● **OBJECTIVE**
Turn every line of the material below into a JSON list of strings, one string per line, leaving out blank lines.

==*==

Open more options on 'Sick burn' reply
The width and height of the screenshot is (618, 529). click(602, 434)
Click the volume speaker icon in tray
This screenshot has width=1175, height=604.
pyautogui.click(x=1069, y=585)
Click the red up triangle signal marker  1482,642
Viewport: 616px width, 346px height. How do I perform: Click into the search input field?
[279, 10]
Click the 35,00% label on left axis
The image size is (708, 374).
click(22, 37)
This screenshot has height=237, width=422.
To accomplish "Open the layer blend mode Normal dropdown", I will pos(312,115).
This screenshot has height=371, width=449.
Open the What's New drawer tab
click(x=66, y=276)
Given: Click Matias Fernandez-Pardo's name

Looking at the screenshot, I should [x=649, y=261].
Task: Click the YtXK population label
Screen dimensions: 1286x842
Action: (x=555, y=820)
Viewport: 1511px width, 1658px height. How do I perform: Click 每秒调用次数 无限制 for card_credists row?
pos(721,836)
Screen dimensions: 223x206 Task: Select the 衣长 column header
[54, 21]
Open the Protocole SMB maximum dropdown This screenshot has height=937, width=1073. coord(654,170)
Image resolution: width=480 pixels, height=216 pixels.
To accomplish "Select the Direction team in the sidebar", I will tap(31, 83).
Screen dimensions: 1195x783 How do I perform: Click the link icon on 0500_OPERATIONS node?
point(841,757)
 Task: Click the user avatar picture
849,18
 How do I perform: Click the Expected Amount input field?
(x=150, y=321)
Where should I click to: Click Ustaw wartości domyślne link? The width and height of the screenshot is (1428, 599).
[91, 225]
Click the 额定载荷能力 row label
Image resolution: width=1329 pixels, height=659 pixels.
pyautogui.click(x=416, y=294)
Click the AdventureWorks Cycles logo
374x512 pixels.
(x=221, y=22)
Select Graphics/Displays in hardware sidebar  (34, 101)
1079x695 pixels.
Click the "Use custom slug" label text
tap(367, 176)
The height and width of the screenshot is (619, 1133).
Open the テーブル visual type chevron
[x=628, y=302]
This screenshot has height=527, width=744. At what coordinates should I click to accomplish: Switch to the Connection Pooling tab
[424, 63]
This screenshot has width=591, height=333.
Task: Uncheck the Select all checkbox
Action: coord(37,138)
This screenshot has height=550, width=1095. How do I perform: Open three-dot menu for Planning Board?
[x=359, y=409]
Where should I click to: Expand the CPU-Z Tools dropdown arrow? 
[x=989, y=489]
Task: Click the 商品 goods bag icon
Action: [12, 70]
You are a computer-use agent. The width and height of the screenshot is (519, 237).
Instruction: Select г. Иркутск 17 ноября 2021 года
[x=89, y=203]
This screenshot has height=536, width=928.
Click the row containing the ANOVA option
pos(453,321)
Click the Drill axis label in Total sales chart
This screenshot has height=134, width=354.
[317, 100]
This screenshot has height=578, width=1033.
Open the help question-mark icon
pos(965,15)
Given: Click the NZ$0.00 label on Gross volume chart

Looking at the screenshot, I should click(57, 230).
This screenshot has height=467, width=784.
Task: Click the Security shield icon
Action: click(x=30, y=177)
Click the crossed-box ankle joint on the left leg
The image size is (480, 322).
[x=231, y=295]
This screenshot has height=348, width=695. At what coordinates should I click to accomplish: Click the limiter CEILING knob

==*==

● **RESPONSE TO THIS EXERCISE**
[
  "Open more options on 'Sick burn' reply",
  "The width and height of the screenshot is (618, 529). click(602, 434)",
  "Click the volume speaker icon in tray",
  "This screenshot has width=1175, height=604.",
  "pyautogui.click(x=1069, y=585)",
  "Click the red up triangle signal marker  1482,642",
  "Viewport: 616px width, 346px height. How do I perform: Click into the search input field?",
  "[279, 10]",
  "Click the 35,00% label on left axis",
  "The image size is (708, 374).",
  "click(22, 37)",
  "This screenshot has height=237, width=422.",
  "To accomplish \"Open the layer blend mode Normal dropdown\", I will pos(312,115).",
  "This screenshot has height=371, width=449.",
  "Open the What's New drawer tab",
  "click(x=66, y=276)",
  "Given: Click Matias Fernandez-Pardo's name",
  "Looking at the screenshot, I should [x=649, y=261].",
  "Task: Click the YtXK population label",
  "Screen dimensions: 1286x842",
  "Action: (x=555, y=820)",
  "Viewport: 1511px width, 1658px height. How do I perform: Click 每秒调用次数 无限制 for card_credists row?",
  "pos(721,836)",
  "Screen dimensions: 223x206 Task: Select the 衣长 column header",
  "[54, 21]",
  "Open the Protocole SMB maximum dropdown This screenshot has height=937, width=1073. coord(654,170)",
  "Image resolution: width=480 pixels, height=216 pixels.",
  "To accomplish \"Select the Direction team in the sidebar\", I will tap(31, 83).",
  "Screen dimensions: 1195x783 How do I perform: Click the link icon on 0500_OPERATIONS node?",
  "point(841,757)",
  " Task: Click the user avatar picture",
  "849,18",
  " How do I perform: Click the Expected Amount input field?",
  "(x=150, y=321)",
  "Where should I click to: Click Ustaw wartości domyślne link? The width and height of the screenshot is (1428, 599).",
  "[91, 225]",
  "Click the 额定载荷能力 row label",
  "Image resolution: width=1329 pixels, height=659 pixels.",
  "pyautogui.click(x=416, y=294)",
  "Click the AdventureWorks Cycles logo",
  "374x512 pixels.",
  "(x=221, y=22)",
  "Select Graphics/Displays in hardware sidebar  (34, 101)",
  "1079x695 pixels.",
  "Click the \"Use custom slug\" label text",
  "tap(367, 176)",
  "The height and width of the screenshot is (619, 1133).",
  "Open the テーブル visual type chevron",
  "[x=628, y=302]",
  "This screenshot has height=527, width=744. At what coordinates should I click to accomplish: Switch to the Connection Pooling tab",
  "[424, 63]",
  "This screenshot has width=591, height=333.",
  "Task: Uncheck the Select all checkbox",
  "Action: coord(37,138)",
  "This screenshot has height=550, width=1095. How do I perform: Open three-dot menu for Planning Board?",
  "[x=359, y=409]",
  "Where should I click to: Expand the CPU-Z Tools dropdown arrow? ",
  "[x=989, y=489]",
  "Task: Click the 商品 goods bag icon",
  "Action: [12, 70]",
  "You are a computer-use agent. The width and height of the screenshot is (519, 237).",
  "Instruction: Select г. Иркутск 17 ноября 2021 года",
  "[x=89, y=203]",
  "This screenshot has height=536, width=928.",
  "Click the row containing the ANOVA option",
  "pos(453,321)",
  "Click the Drill axis label in Total sales chart",
  "This screenshot has height=134, width=354.",
  "[317, 100]",
  "This screenshot has height=578, width=1033.",
  "Open the help question-mark icon",
  "pos(965,15)",
  "Given: Click the NZ$0.00 label on Gross volume chart",
  "Looking at the screenshot, I should click(57, 230).",
  "This screenshot has height=467, width=784.",
  "Task: Click the Security shield icon",
  "Action: click(x=30, y=177)",
  "Click the crossed-box ankle joint on the left leg",
  "The image size is (480, 322).",
  "[x=231, y=295]",
  "This screenshot has height=348, width=695. At what coordinates should I click to accomplish: Click the limiter CEILING knob"
]